PUERTA, Donati gli organi, ma non doveva giocare

30.08.2007 09:11 di  Redazione FV   vedi letture
Fonte: La Nazione

Venticinquemila persone, compresi giocatori, dirigenti e molti tifosi del club rivale (il Betis) hanno dato l’ultimo saluto ad Antonio Puerta, il giocatore 22enne del Siviglia morto martedì in seguito a una serie di arresti cardio-respiratori durante e dopo la partita di sabato scorso con il Getafe. I familiari hanno deciso di donare gli organi del giovane atleta, poi cremato, che lascia una compagna al settimo mese di gravidanza. La bara è stata portata a spalla dai compagni di squadra ancora increduli. E choccati forse dalla decisione dell’Uefa di non rimandare la finale della Supercoppa contro il Milan, in programma domani sera a Montecarlo (ore 20,45 su Raiuno). Ma l’Uefa ha spiegato che è stato lo stesso Siviglia a dare l’ok per onorare la memoria di Puerta. Anche il club rossonero ha partecipato al funerale con l’amministratore delegato Adriano Galliani e il direttore sportivo Ariedo Braida.
A scuotere il mondo del calcio, funestato ieri da un nuovo lutto con la scomparsa di Chaswe Nsofwa, attaccante nato nello Zambia in forza all’Hapoel Beersheva (club di seconda divisione israeliana) e morto dopo un malore durante l’allenamento, è stato un medico sportivo. «In Italia Puerta probabilmente non sarebbe stato idoneo alla pratica sportiva, nemmeno a livello amatoriale». Il dottor Piero Volpi, consulente dell’Assocalciatori, quando era medico sociale dell’Inter salvò la vita non solo sportiva al nigeriano Kanu, affetto da una grave malformazione cardiaca. E oggi si ribella alla visione fatalistica della fine di Puerta. Più che sulla tempestività dei soccorsi — il giocatore spagnolo è uscito dal campo camminando accanto al medico sociale del Siviglia — Volpi punta l’indice sui controlli preventivi. «Anche se l’anomalia genetica di cui si parla era molto celata, esistono esami sofisticati per giungere alla diagnosi. In ogni caso gli episodi costituivano dei precedenti molto preoccupanti». Puerta infatti aveva avuto un altro malore in allenamento, poche settimane fa, e addirittura due collassi un anno fa.
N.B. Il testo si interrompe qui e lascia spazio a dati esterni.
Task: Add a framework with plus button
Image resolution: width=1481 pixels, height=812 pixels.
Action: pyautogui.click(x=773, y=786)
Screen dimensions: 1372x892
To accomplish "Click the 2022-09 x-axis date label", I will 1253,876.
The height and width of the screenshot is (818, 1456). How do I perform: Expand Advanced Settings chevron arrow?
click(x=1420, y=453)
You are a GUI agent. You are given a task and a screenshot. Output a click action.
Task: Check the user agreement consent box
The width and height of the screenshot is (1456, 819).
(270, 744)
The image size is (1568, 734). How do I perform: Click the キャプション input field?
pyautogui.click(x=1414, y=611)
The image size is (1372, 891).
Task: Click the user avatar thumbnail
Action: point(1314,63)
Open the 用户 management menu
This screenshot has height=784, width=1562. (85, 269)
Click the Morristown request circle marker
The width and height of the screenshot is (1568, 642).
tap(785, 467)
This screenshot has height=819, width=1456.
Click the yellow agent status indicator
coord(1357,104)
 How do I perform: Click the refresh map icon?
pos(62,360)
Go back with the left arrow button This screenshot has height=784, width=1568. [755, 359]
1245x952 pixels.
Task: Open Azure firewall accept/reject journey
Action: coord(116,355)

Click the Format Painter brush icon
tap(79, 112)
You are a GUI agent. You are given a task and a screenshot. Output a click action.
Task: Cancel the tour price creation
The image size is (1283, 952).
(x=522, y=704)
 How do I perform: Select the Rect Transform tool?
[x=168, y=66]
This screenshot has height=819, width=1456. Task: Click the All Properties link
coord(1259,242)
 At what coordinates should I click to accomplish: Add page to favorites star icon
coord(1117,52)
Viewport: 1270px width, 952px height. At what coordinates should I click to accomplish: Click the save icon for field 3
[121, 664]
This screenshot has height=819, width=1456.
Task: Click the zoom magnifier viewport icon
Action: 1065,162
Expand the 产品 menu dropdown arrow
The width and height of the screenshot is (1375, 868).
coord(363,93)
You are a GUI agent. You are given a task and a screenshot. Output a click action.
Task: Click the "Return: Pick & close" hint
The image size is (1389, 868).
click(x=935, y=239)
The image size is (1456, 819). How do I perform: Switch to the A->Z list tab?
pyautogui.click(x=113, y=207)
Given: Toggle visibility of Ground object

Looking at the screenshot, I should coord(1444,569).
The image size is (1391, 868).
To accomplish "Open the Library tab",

VOLPI HA RICORDATO che su Kanu, acquistato dall’Ajax, non c’erano cartelle cliniche relative al cuore. Mentre nel caso di Fadiga, giocatore senegalese arrivato dall’Auxerre e poi respinto dall’Inter, «non gli venne concessa l’idoneità, una realtà diversa rispetto a quella di Francia e Inghilterra dove poteva giocare». Anche Lionello Manfredonia, colpito da infarto in Bologna-Roma il 30 dicembre 1989, punta il dito sui mancati controlli. «Io fui salvato grazie al defibrillatore, ma quel ragazzo perché non era stato fermato dopo i precedenti malori?».
Di dramma in dramma, ci spostiamo in Inghilterra. Clive Clarke, difensore 27enne del Leicester City, ha avuto due collassi nell’intervallo del match di Coppa di Lega con il Nottingham Forest. L’incontro è stato sospeso, le condizioni del giocatore per fortuna sono rassicuranti.